Anniversary stone: 5th year of marriage
Found in several places around the world including Burma, Kashmir, Sri Lanka and Madagascar, sapphires derived their name from the Latin word "sapphirus" meaning "blue". Sapphires are often referred to as the "gem of the heavens" or the "celestial" gem as their colours mirror the colours of the sky at different times of the day. From hot pink to forest green, sapphires can be found in a variety of different colours. The word sapphire implies blue sapphires only, sapphires of all other colours are collectively termed "fancy sapphires".
Blue sapphires are the most popular and sought after type of sapphire, found in varying shades of blue from pale baby blue to rich royal blue, they are the most well known and in demand of all the gemstones today. Sri Lanka, formally Ceylon, lends its name to one of the finest types of sapphire, the "ceylon sapphire", and is one of the world's finest producers of sapphires along with Kashmir.
Sapphires are from the corundum family which also contains ruby. In fact the only thing that separates sapphires and rubies is their colour. Blue sapphires are the most desirable and expensive of the sapphire family and is also one of the toughest gemstones, with only diamonds being harder.

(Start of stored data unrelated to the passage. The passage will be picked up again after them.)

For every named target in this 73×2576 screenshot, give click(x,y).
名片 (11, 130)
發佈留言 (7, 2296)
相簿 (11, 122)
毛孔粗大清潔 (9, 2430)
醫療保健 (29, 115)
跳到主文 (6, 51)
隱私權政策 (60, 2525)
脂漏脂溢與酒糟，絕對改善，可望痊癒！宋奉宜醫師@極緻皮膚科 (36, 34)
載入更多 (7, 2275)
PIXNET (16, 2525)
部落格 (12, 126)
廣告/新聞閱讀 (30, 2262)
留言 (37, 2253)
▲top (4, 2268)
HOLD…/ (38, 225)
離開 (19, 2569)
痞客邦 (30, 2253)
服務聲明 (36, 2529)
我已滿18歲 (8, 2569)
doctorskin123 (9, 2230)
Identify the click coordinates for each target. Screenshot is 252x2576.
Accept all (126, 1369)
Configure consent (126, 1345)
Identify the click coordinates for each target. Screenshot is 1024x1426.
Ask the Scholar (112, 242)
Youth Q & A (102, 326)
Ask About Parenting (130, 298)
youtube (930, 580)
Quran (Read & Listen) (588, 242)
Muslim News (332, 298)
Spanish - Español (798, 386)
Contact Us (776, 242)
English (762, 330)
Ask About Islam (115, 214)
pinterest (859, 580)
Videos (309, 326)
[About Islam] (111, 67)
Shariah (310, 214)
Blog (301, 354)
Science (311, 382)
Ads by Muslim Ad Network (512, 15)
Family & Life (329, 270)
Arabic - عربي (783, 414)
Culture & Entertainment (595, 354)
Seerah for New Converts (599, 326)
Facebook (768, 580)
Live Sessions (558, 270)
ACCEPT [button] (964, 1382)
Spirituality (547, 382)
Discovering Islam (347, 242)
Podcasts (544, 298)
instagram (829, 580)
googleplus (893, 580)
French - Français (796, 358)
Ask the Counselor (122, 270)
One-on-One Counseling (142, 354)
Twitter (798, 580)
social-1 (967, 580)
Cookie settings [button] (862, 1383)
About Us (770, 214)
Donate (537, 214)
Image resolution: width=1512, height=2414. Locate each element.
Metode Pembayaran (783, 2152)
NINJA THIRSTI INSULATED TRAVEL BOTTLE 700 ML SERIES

The Mohs' scale measures a gems relative hardness on a scale of 1 to 10 based on the stones "scratchability". Diamond is the hardest at 10, sapphire and rubies measure 9 with pearl at around 3½ and amber at 2 ½. Sapphire is a very hard gemstone measuring 9 on the Mohs’ scale.
Care and Cleaning:
Sapphires are fairly easy to care for due to their hardness and require no more care than usual by the wearer. It is however recommended that sapphire jewellery should be removed when doing heavy work to protect the gemstone from damage. Sapphires can be cleaned using specialist equipment available at jewellery stores. They can also be cleaned at home using warm soapy water and a soft toothbrush to remove any dirt or dust from behind the stone
Legend and Lore:
Sapphires have long been prized possessions of emperors, kings and queens; even today royalty give sapphires over diamonds as engagement rings as they are known to be far rarer than diamonds. Ceylon sapphires were made famous in 1981 when Prince Charles proposed to Lady Diana with a stunning 18 carat ceylonese sapphire. Sapphires symbolise truth, sincerity and faithfulness, and are thought to bring peace, joy and wisdom to their owners.